*88OPINION.
Sternhagen:The petitioner abandons its attempt to prove a fair market price or value on March 1, 1913, of the McKittrick property greater than that of $75,000 determined by respondent, and we sustain that determination without discussion.
The respondent has conceded petitioner’s claimed deduction of $351.20 for 1920 and $4,989.52 for 1921 as reasonable allowances for exhaustion, wear and tear of equipment, and the deficiency should in this respect be adjusted accordingly.

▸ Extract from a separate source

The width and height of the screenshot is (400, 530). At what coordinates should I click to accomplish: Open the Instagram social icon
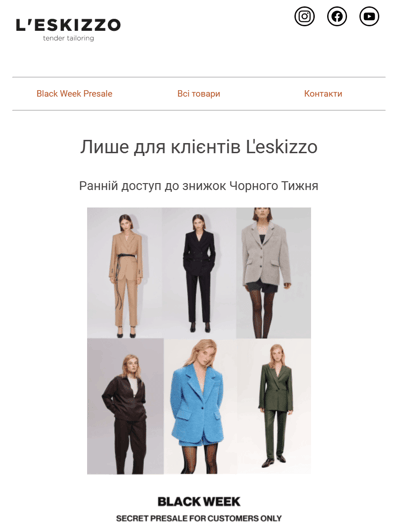tap(304, 16)
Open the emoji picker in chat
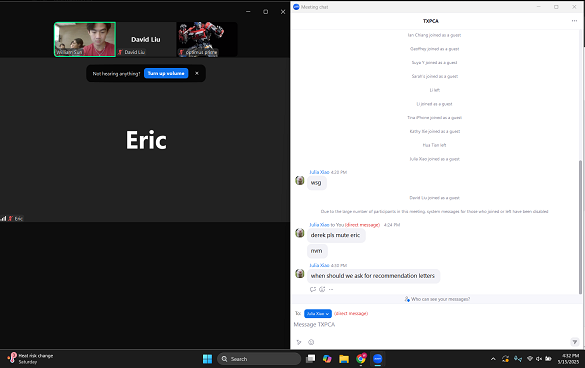This screenshot has width=585, height=368. pos(311,342)
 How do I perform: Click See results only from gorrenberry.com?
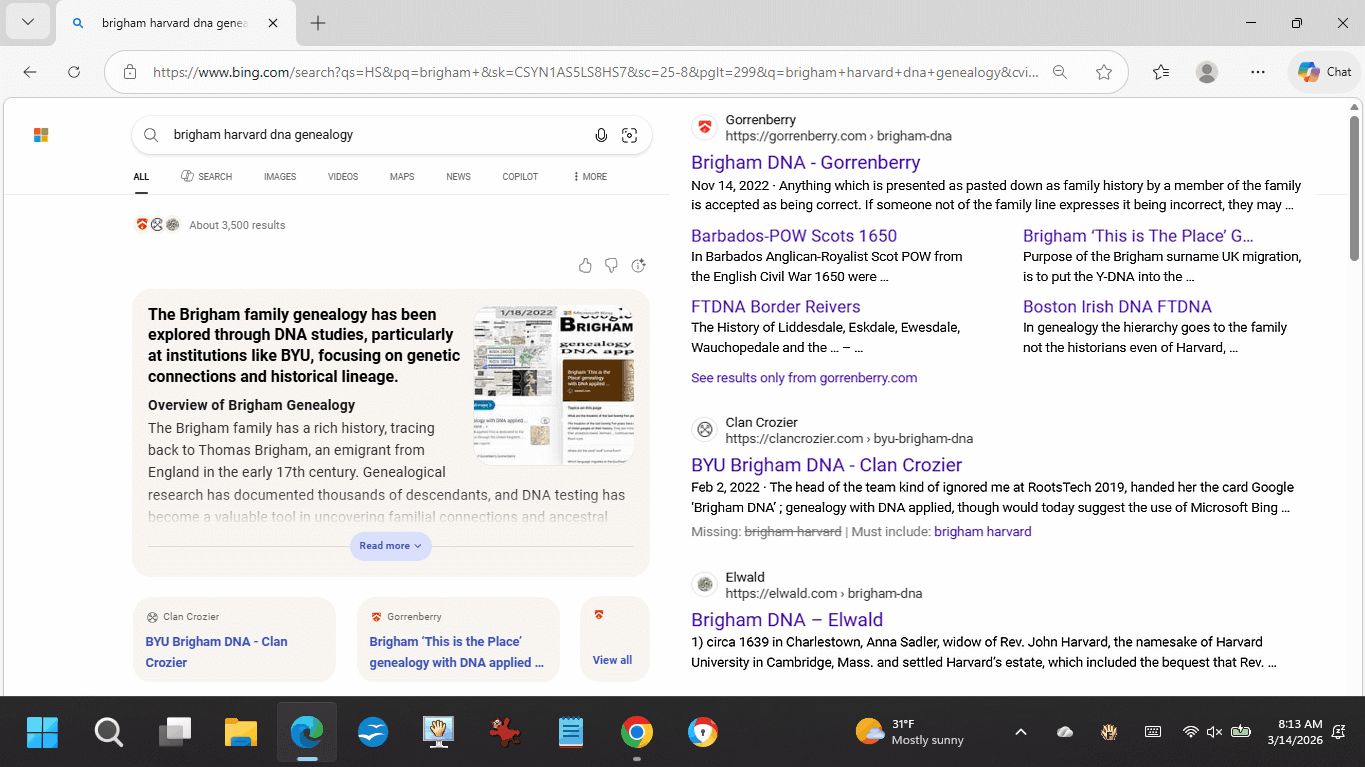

As to the disbursements made during the taxable years in drilling under the Dabney lease, we see no sufficient reason at this late date to order their deduction as ordinary and necessary expenses. Petitioner’s accounting method was such that it was at liberty to and did treat them as accounts receivable, showing them on its balance sheet as assets, and in its returns it made no attempt to deduct them. The deduction is first claimed in amended returns and this petition. Even, therefore, if article 223, Regulations 45, were controlling (but see Old Farmers Oil Co., 12 B. T. A. 203), as petitioner seems to contend, it had no such practice as would require the deduction under that article. Petitioner regarded these expenditures as an investment to be returned to it out of the fruits of the Dabney contract. Bespondent adopted this treatment. There is no principle of law clear enough to require us to say that respondent’s determination was in this respect incorrect.
Judgment will be entered under Rule 50.